-- Task prompt --
Scan the entries line by line and return those with "screenshot".

[Records contained in a dataset]
######

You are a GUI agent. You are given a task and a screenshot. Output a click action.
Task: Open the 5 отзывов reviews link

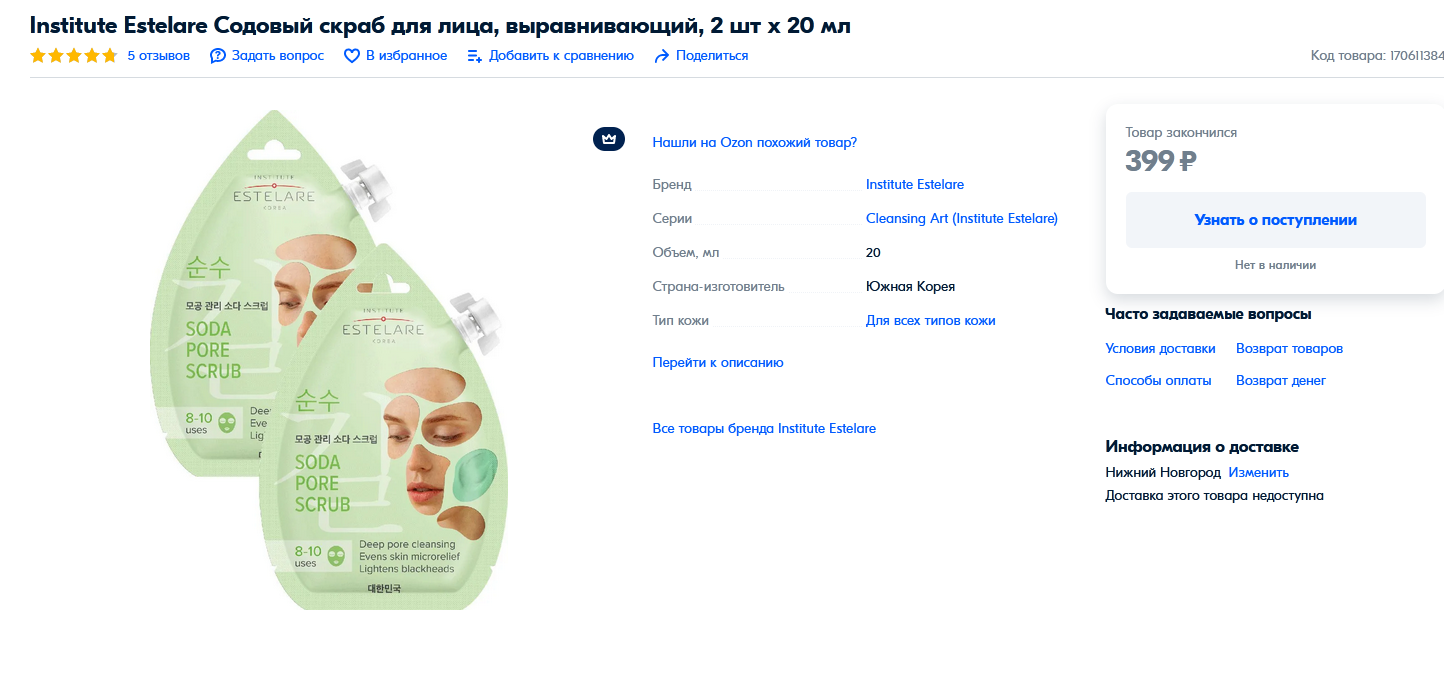pos(159,56)
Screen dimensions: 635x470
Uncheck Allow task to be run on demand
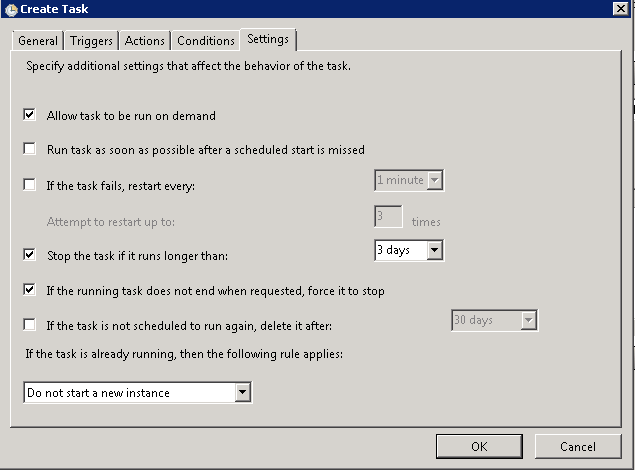click(x=30, y=116)
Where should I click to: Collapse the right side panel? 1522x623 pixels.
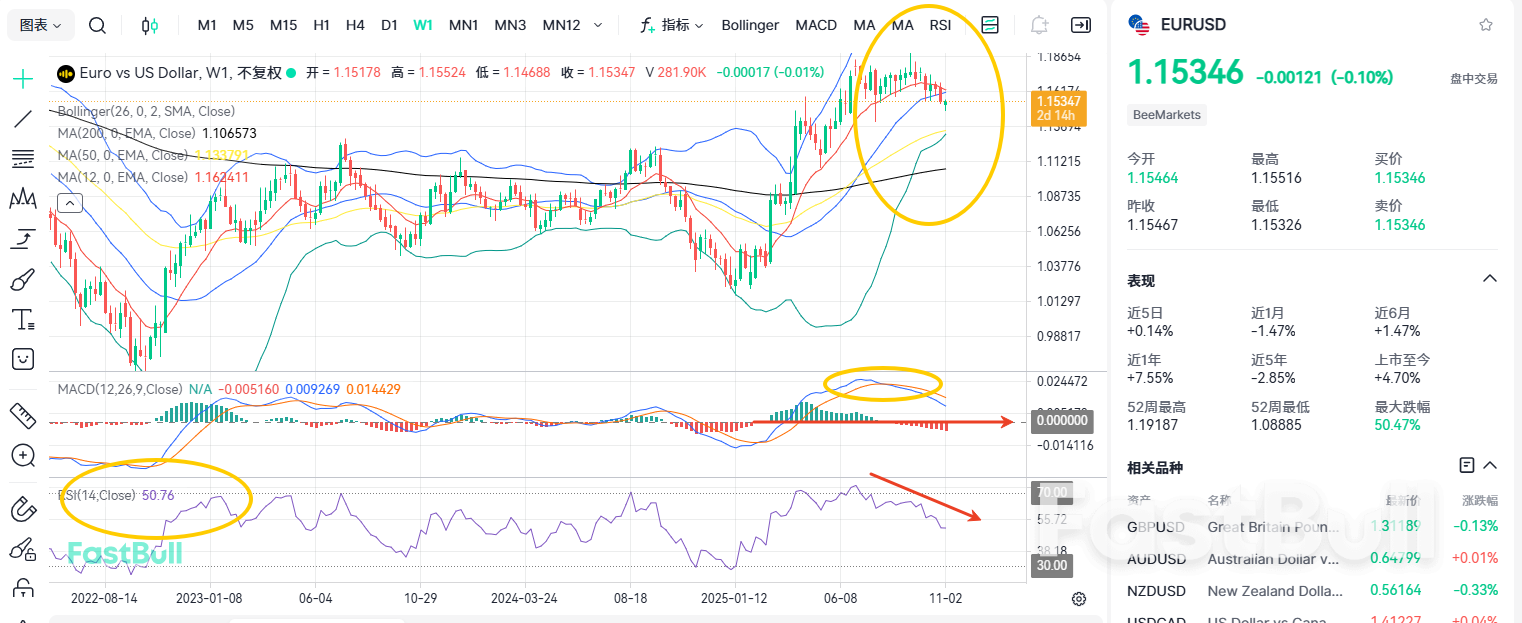pyautogui.click(x=1080, y=25)
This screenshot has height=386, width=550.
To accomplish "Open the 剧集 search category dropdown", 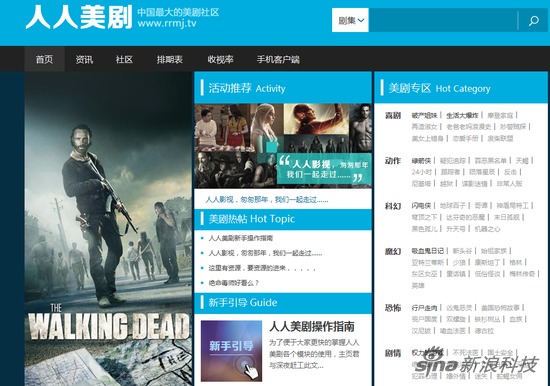I will (350, 20).
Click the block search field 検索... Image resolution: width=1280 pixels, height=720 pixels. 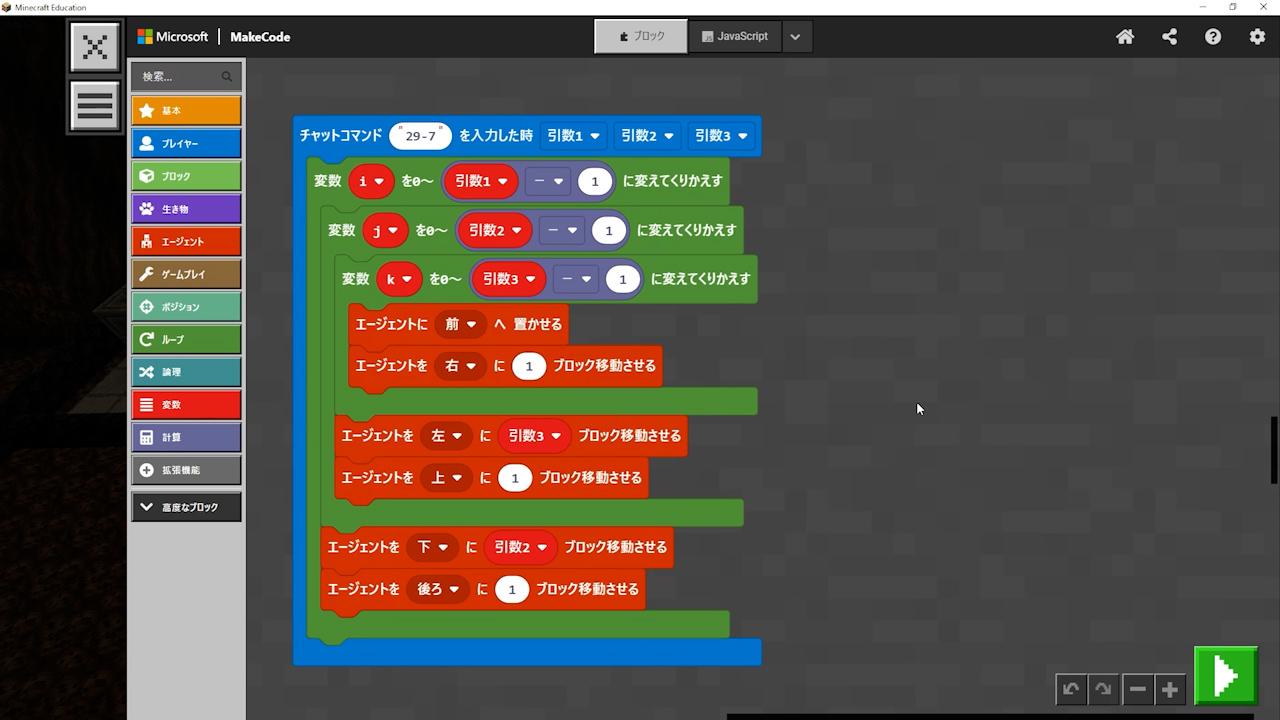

######

-- Exercise response --
You are a GUI agent. You are given a task and a screenshot. Output a click action.
This screenshot has height=386, width=550.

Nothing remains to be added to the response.